Japan Geoscience Union Meeting 2022

Presentation information

[J] Poster

A (Atmospheric and Hydrospheric Sciences ) » A-CG Complex & General

[A-CG40] Coastal Ecosystems 2. Coral reefs, seagrass and macroalgal beds, and mangroves

Sun. May 29, 2022 11:00 AM - 1:00 PM Online Poster Zoom Room (9) (Ch.09)

convener:Yu Umezawa(Tokyo University of Agriculture and Technology), convener:Tomihiko Higuchi(Atmosphere and Ocean Research Institute, The University of Tokyo), Takashi Nakamura(School of Environment and Society, Tokyo Institute of Technology), convener:Kenta Watanabe(Port and Airport Research Institute), Chairperson:Yu Umezawa(Tokyo University of Agriculture and Technology), Tomihiko Higuchi(Atmosphere and Ocean Research Institute, The University of Tokyo), Takashi Nakamura(School of Environment and Society, Tokyo Institute of Technology), Kenta Watanabe(Port and Airport Research Institute)

11:00 AM - 1:00 PM

[ACG40-P02] Diurnal cycle of photosynthesis and Photoinhibition of hermatypic corals under heat stress

*Akihiro Hirata1, Reimi Terayama2,1, Tomihiko Higuchi4, Takashi Nakamura3, Hiroyuki Fujimura5, Sylvain Agostini1 (1.Shimoda Marine Research Center, University of Tsukuba, 2.International Christian University , 3.Tokyo Institute of Technology, 4.AORI, The University of Tokyo, 5.University of the Ryukyus)

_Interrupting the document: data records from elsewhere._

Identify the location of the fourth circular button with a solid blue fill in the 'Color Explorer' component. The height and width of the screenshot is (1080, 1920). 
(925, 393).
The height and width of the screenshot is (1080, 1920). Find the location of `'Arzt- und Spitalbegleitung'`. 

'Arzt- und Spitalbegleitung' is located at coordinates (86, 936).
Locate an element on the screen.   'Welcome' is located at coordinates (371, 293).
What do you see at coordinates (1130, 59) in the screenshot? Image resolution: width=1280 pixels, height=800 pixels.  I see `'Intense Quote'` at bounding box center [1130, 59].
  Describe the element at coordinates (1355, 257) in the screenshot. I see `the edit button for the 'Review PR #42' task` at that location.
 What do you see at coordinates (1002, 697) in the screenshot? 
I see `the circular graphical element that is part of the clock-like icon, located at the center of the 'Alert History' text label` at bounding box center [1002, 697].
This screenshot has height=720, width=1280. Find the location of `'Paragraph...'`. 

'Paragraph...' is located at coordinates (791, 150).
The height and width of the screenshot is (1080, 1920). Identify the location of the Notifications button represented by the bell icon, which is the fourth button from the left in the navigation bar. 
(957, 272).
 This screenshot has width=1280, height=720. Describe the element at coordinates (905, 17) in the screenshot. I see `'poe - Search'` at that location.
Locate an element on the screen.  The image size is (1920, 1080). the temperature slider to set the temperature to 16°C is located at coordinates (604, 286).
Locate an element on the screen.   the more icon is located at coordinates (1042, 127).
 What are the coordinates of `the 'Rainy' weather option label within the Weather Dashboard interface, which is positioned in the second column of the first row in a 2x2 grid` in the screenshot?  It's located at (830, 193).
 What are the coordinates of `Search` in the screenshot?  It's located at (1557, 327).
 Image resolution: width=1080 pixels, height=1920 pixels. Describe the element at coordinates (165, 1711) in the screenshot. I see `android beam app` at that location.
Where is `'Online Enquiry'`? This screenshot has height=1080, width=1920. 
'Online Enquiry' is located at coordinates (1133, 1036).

Keywords:photoinhibition, coral bleaching, gross photosynthesis rate

INTRODUCTION
global temperatures and anthropogenic disturbances have led to an increase in massive bleaching events over the past century. Coral bleaching refers to the loss of zooxanthellae or their pigment due to various stressors including heat stress. As zooxanthellae produces most of the nutriments required by the coral host, the lack of zooxanthellae prevents autotrophy. Heat stress induced coral bleaching is thought to be caused by an excessive production of reactive oxygen species (ROS). Under heat stress ROS are produced when excess electrons generated during the electron transfer process of the photosynthesis react with the surrounding oxygen. One prevention mechanism coral to limit ROS production is photoinhibition, which prevents excess energy from flowing into the photosystem and downstream rubisco processes. Here, we measured gross and net photosynthesis rates, and Y(II) to understand the role of photoinhibition during heat stress.

MATERIALS AND METHODS
In this study, Acropora solitaryensis and Porites heronensis were used based on their local abundance, growth strategies, and different resilience to environmental stress. O2 microsensors were used to measure gross and net photosynthesis, and pulse-amplitude modulation (PAM) to measure the photosystem II efficiency (YII) as an indicator of photoinhibition. The first experiment was conducted to measure gross photosynthesis rates within coral tissue from the coral skeleton to coral surface of A. solitaryensis and P. heronensis to find the optimal depth for measuring gross photosynthesis rates. During the second experiment measured gross photosynthesis rates were measured for both coral species under a combination of ranging light intensities and temperatures of 26°C, 30°C, and 30°C (1 week incubation).

RESULTS AND DISCUSSION
Gross photosynthesis rates within the tissue showed a maximum at 15 µm depth and decreased for the deeper parts of the tissue. However, no significant differences were observed for gross photosynthesis calculated from the individual measurements within the tissue and, the measurement done on the surface of the tissue multiplied by the tissue thickness (50 µm coral tissue thickness). This indicates that gross photosynthesis rates can be estimated from measurements at the coral surface. Therefore, subsequent measurements were taken only at the coral surface. Coral of both species maintained at 30°C for one week completely bleached, with zooxanthellae density in P. heronensis showing a higher decrease compared to A. solitaryensis. The gross photosynthesis rate and net photosynthesis rate increased with increasing light intensity in low light intensity, but it reaches a plateau near the maximum light intensity. Y(II) decreased at high light intensities, indicating photoinhibition which could explain the plateau in photosynthetic rates. Under heat stress gross photosynthesis rate decreased and Y(II) decreased compared to under control conditions. The decrease in Y(II) under light and heat stress suggests that photoinhibition may contribute to a reduction in ROS production. However, the simultaneous decrease in zooxanthellae densities indicates that corals use both protective mechanisms.